Treat NMD is a global network promoting clinical research and best practice care for neuromuscular conditions. You can find standards of care for neuromuscular conditions as well as information about conditions and clinical trials.
Our mission is to advance medical research on rare diseases by providing support for clinical studies and facilitating collaboration, study enrollment and data sharing. Through the RDCRN rare diseases research groups (consortia), researchers and their teams work together with patient organizations (patient advocacy groups) to study nearly 200 rare diseases at clinical centers across the nation and worldwide.
Interested in getting involved in clinical trials?
The National Health and Medical Research Council (NHMRC) provides the following information about clinical trials on their website:
“Clinical trials are research investigations in which people volunteer to test new treatments, interventions or tests as a means to prevent, detect, treat or manage various diseases or medical conditions. Some investigations look at how people respond to a new intervention and what side effects might occur. This helps to determine if a new intervention works, if it is safe, and if it is better than the interventions that are already available.”

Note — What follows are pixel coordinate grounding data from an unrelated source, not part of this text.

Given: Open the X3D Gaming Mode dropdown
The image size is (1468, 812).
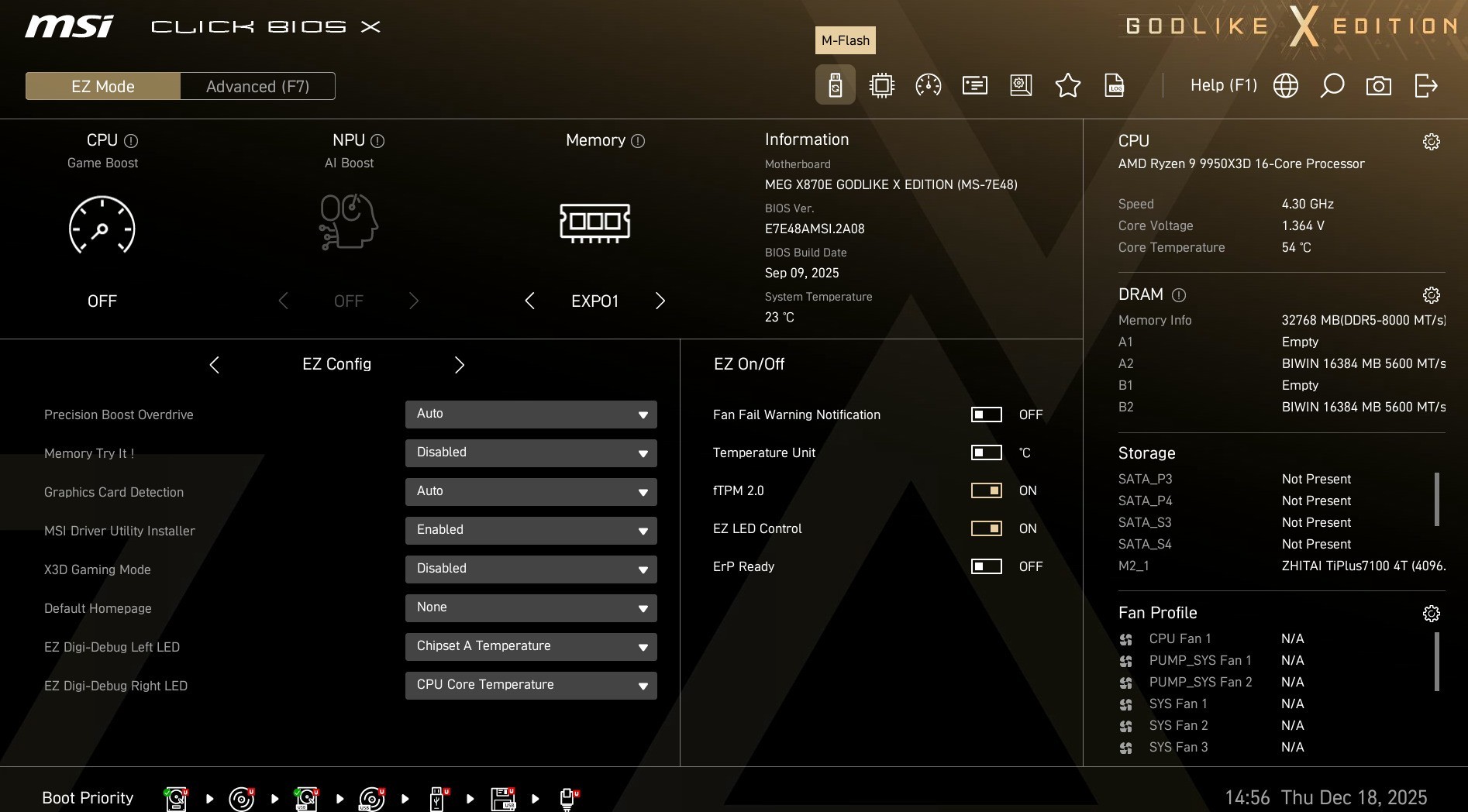Looking at the screenshot, I should tap(531, 569).
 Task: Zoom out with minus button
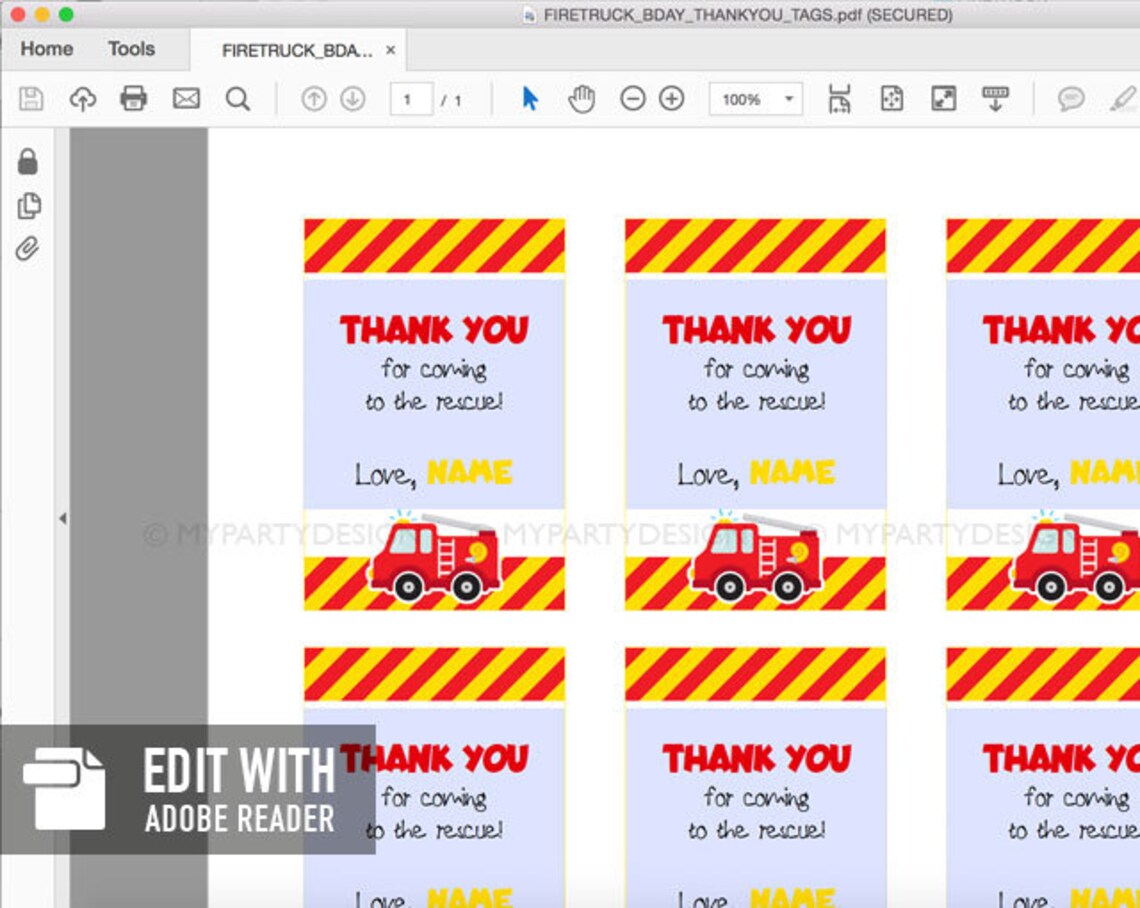pos(633,98)
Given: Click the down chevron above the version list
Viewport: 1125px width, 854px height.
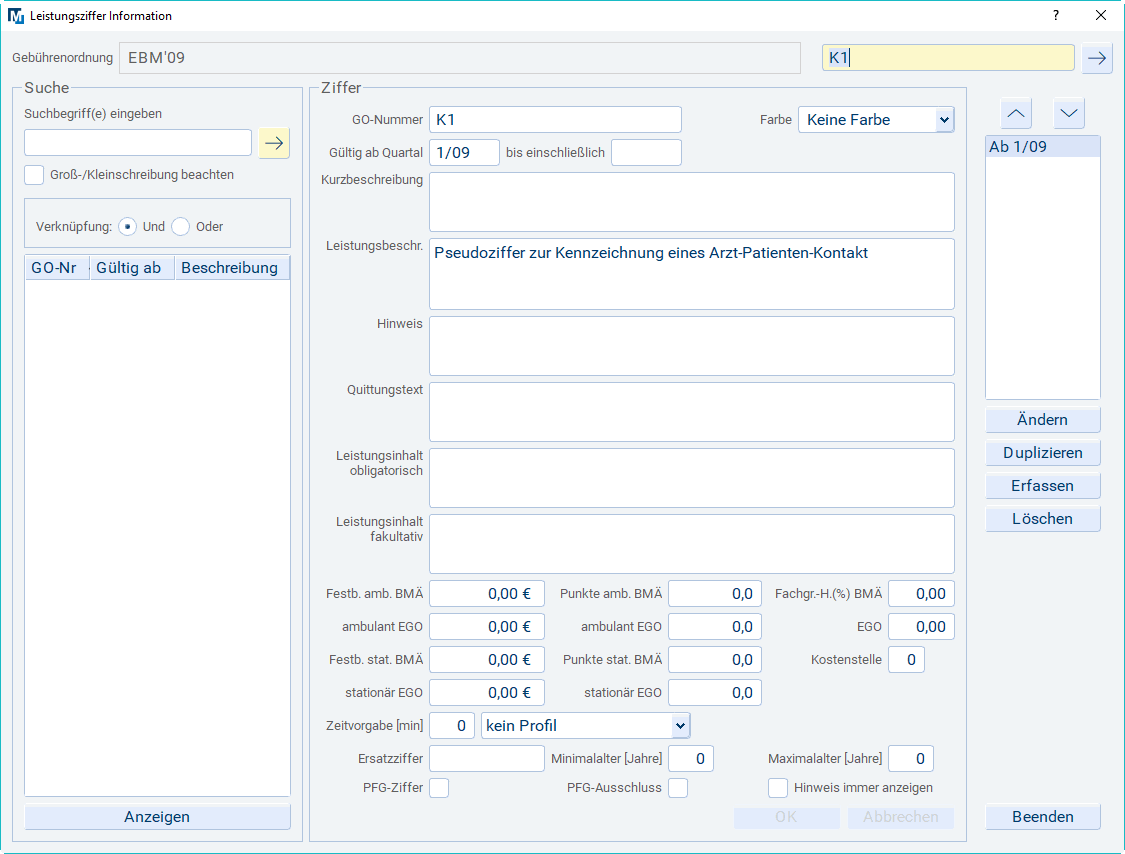Looking at the screenshot, I should (x=1069, y=114).
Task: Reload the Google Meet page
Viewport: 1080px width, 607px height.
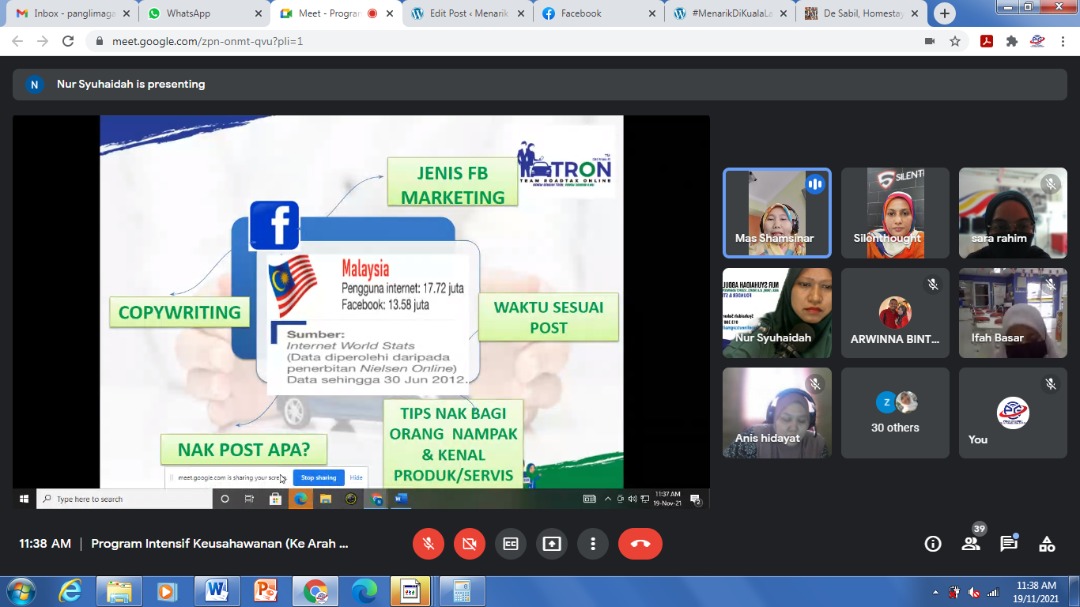Action: pyautogui.click(x=68, y=41)
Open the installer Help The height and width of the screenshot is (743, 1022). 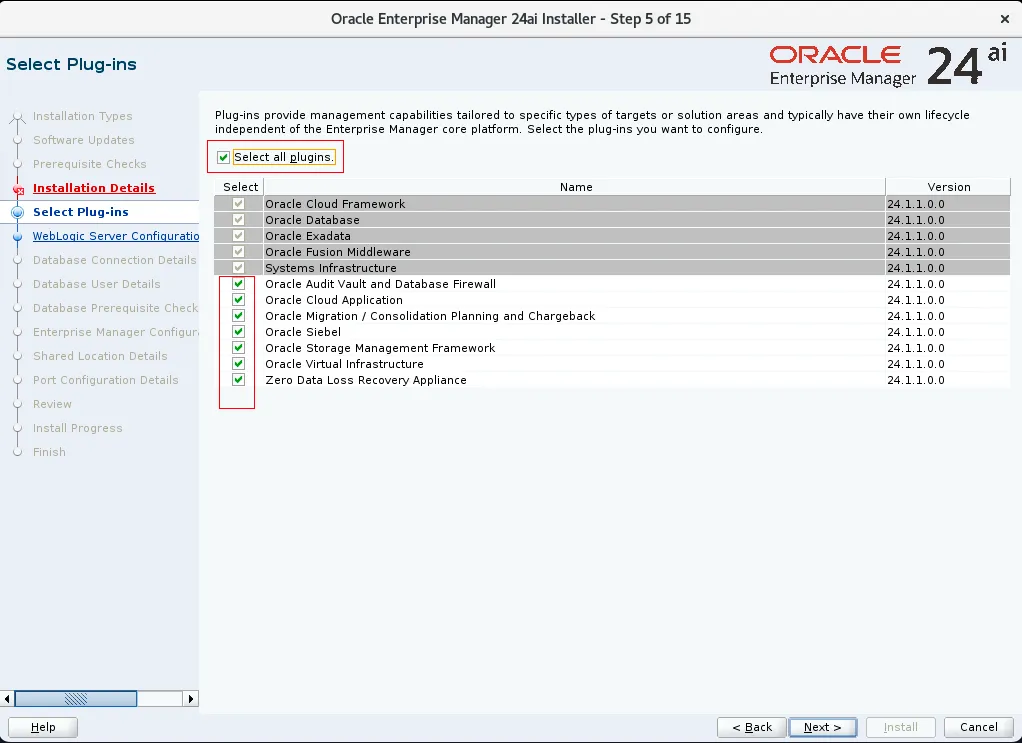point(43,727)
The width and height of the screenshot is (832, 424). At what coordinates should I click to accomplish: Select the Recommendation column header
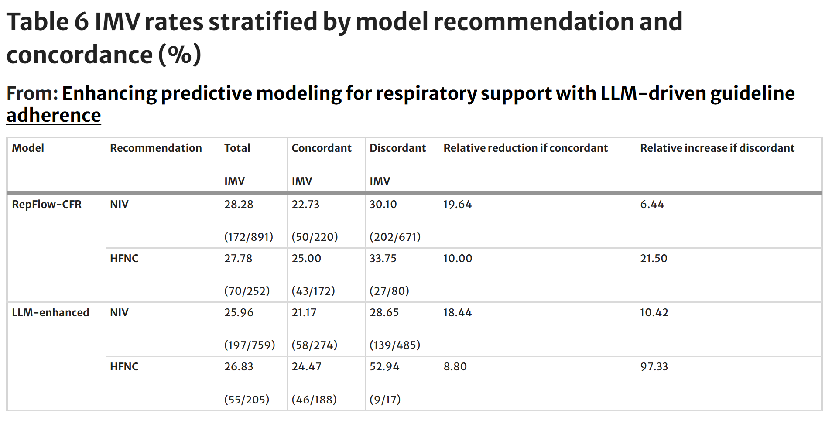[x=156, y=148]
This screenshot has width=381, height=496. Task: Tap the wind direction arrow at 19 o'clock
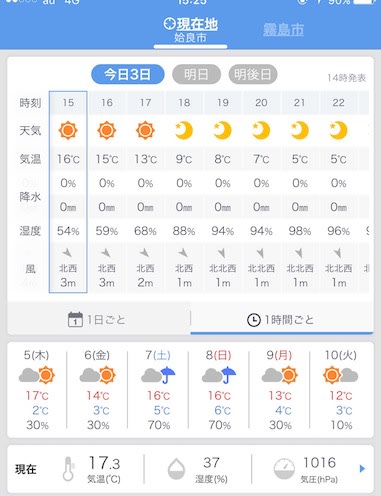pos(222,253)
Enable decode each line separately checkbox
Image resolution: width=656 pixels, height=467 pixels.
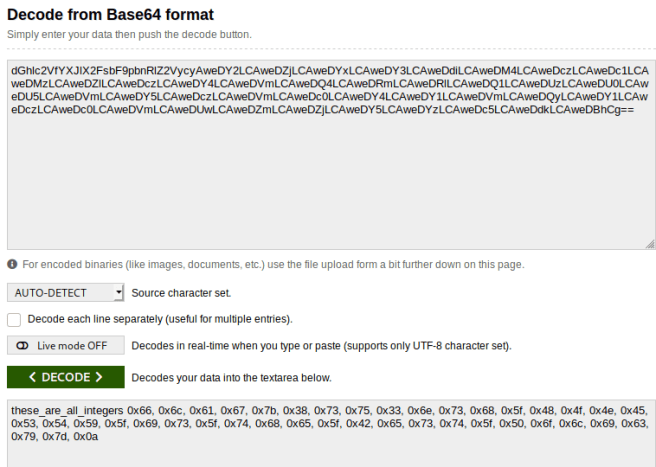[14, 319]
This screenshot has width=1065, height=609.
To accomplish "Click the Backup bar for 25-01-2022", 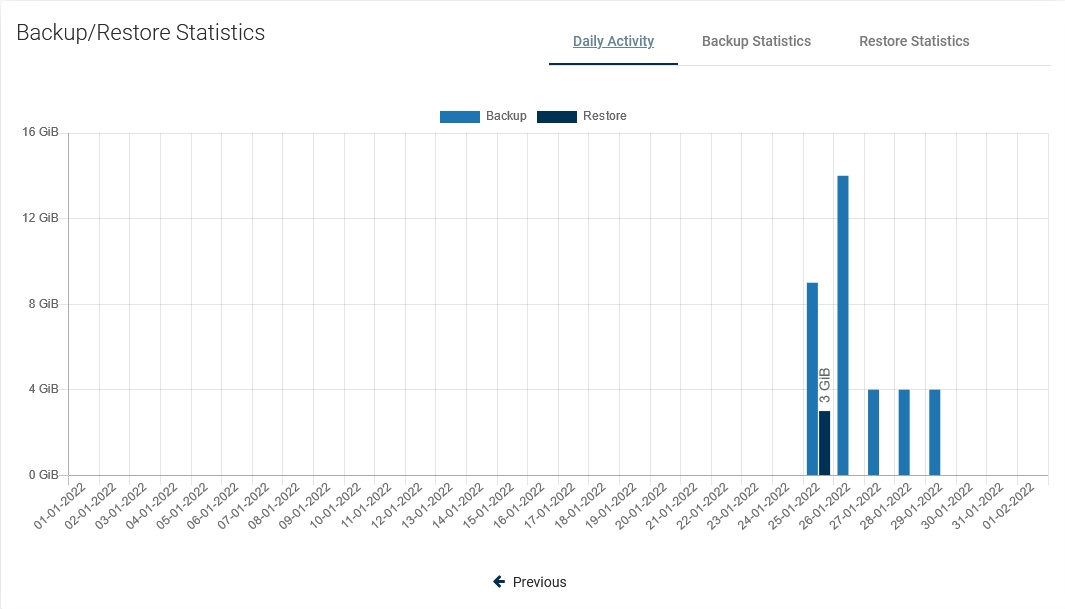I will (812, 380).
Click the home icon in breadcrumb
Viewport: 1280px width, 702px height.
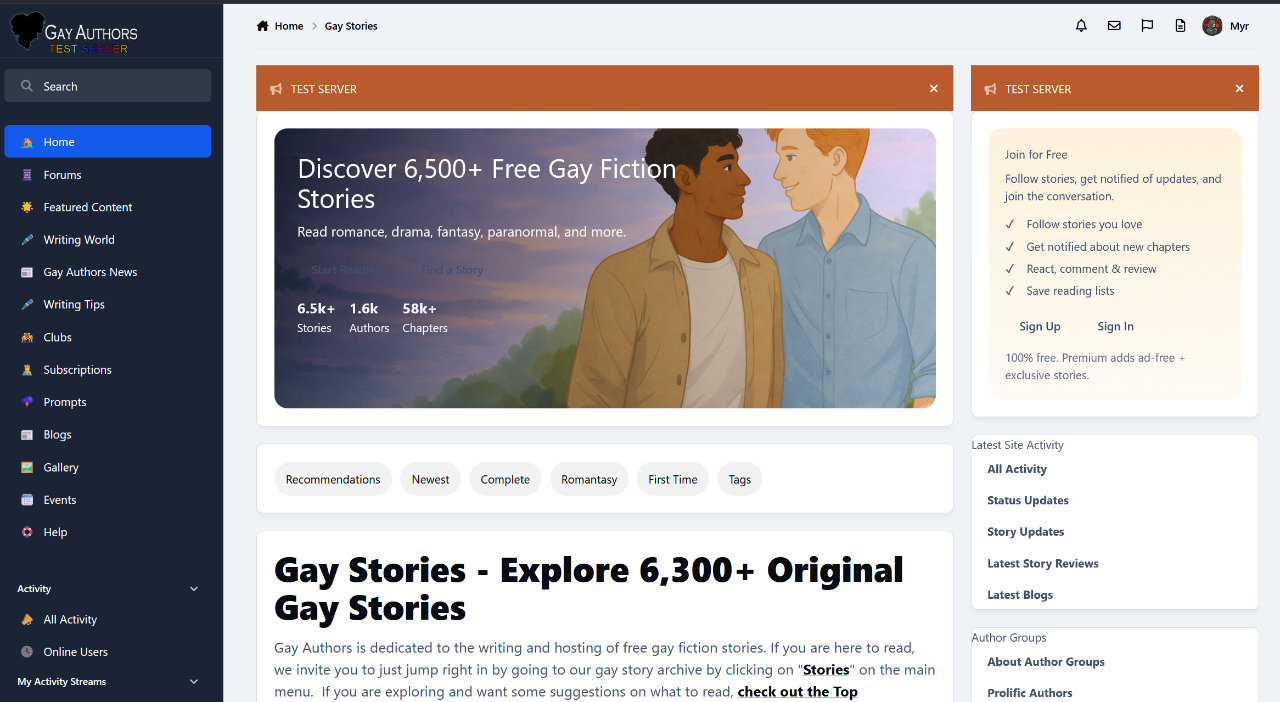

It goes on to state that “Clinical trials might also compare existing interventions, test new ways to use or combine existing interventions or observe how people respond to other factors that might affect their health (such as dietary changes).
Clinical trial interventions include but are not restricted to:
- experimental drugs
- cells and other biological products
- vaccines
- medical devices
- surgical and other medical treatments and procedures
- psychotherapeutic and behavioural therapies
- health service changes
- preventive care strategies and
- educational interventions.
Researchers may also conduct clinical trials to evaluate diagnostic or screening tests and new ways to detect and treat disease.”
In Australia, you can search the website of the Australian New Zealand Clinical Trials Registry (ANZCTR) for details of clinical trials being undertaken in Australia, New Zealand and elsewhere.
Some other sites that you can use to search for clinical trials include:
This page on the Muscular Dystrophy Association’s (US) website provides information about what is a clinical trial, frequently asked questions, types of clinical trials, how to find a clinical trial and preparing to participate in a clinical trial.
ClinicalTrials.gov is a database provided by the United States National Library of Medicine of privately and publicly funded clinical studies conducted around the world.
This American website provides information for parents about their child participating in a clinical trial. Topics covered include the importance of clinical trials, participation considerations, getting started and resources for children and parents.